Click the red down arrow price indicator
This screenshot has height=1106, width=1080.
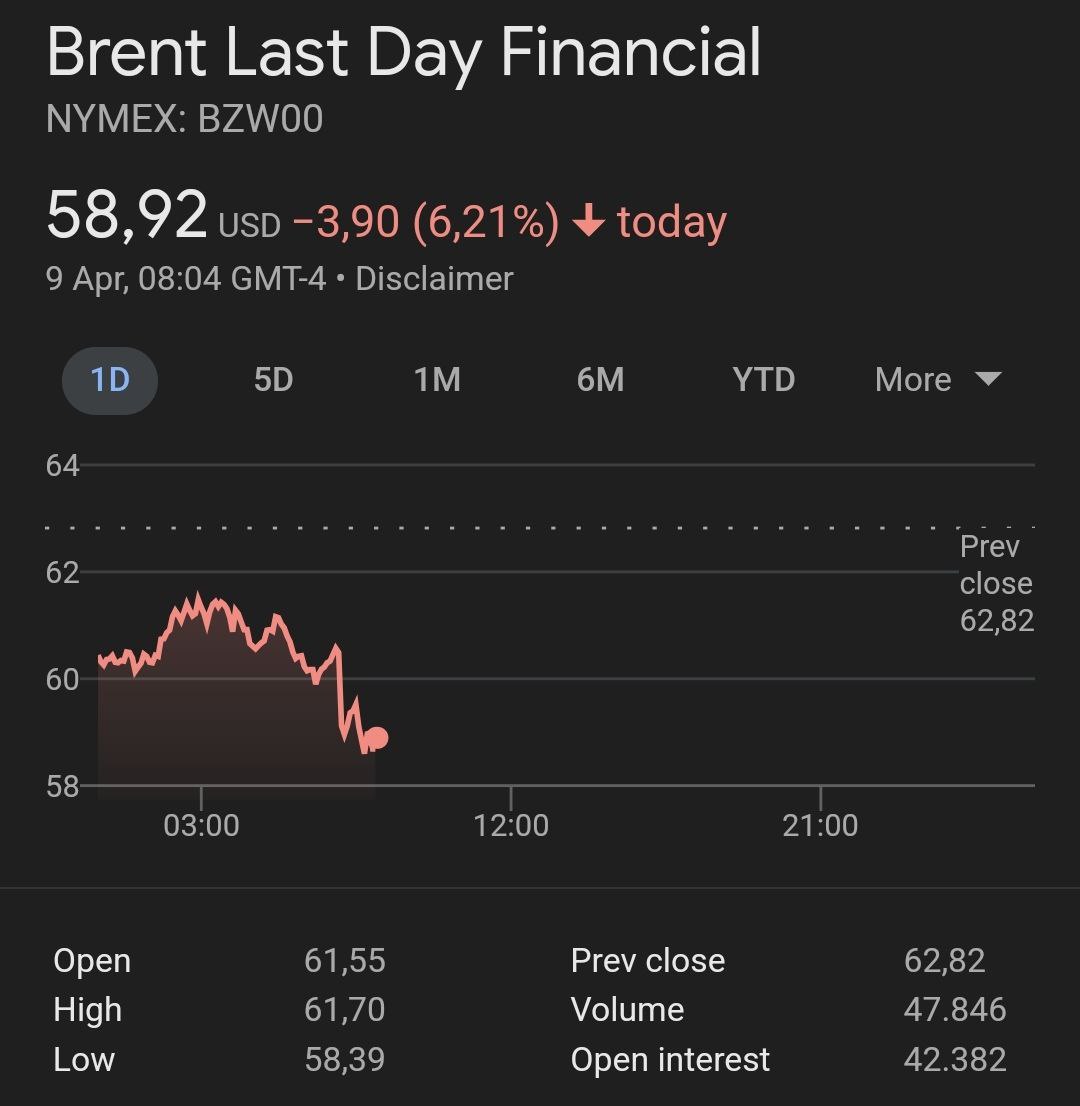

* * *

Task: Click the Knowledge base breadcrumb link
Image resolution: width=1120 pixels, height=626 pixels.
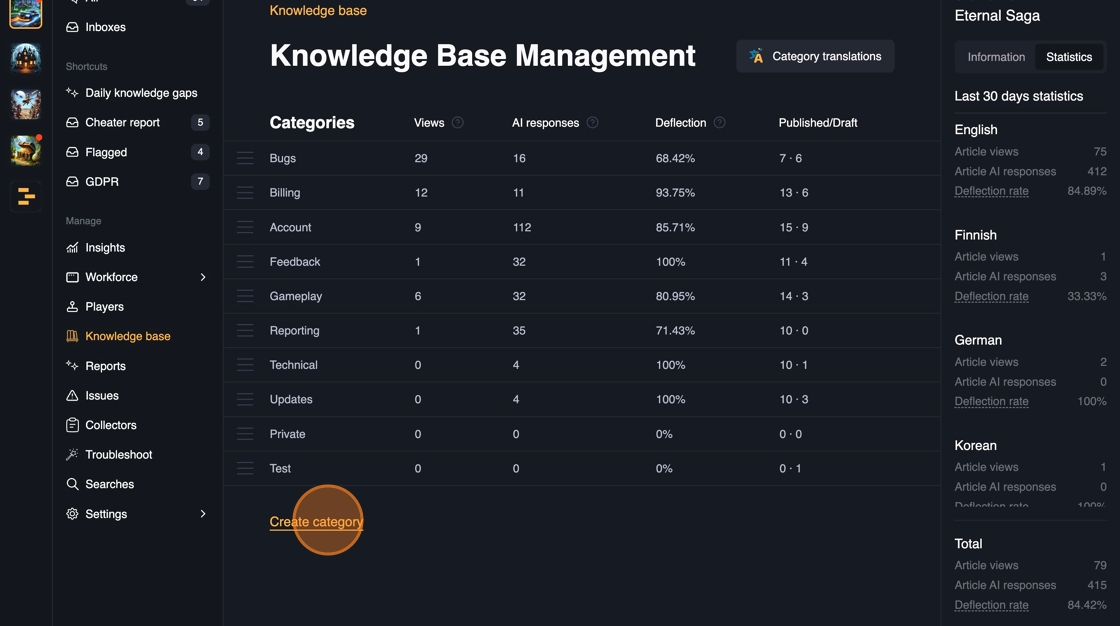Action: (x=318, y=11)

* * *

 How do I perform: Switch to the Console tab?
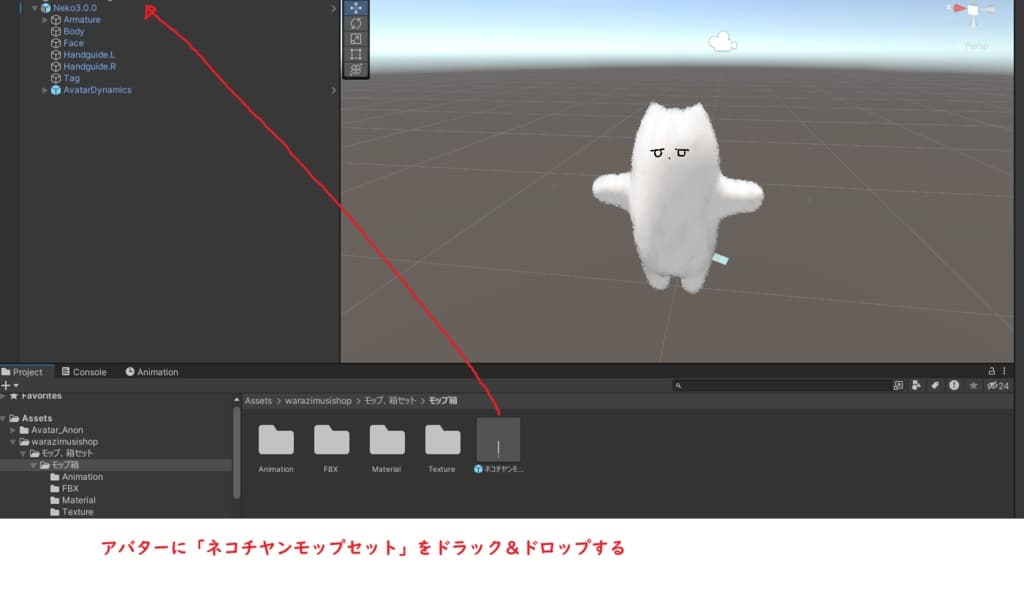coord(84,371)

* * *

Send back exactly the lines of the listing above starting at the one with "Click the red down arrow price indicator" and ending at the one with "This screenshot has height=1106, width=1080.", inclusive, and no others.

[OUTPUT BELOW]
Click the red down arrow price indicator
This screenshot has height=1106, width=1080.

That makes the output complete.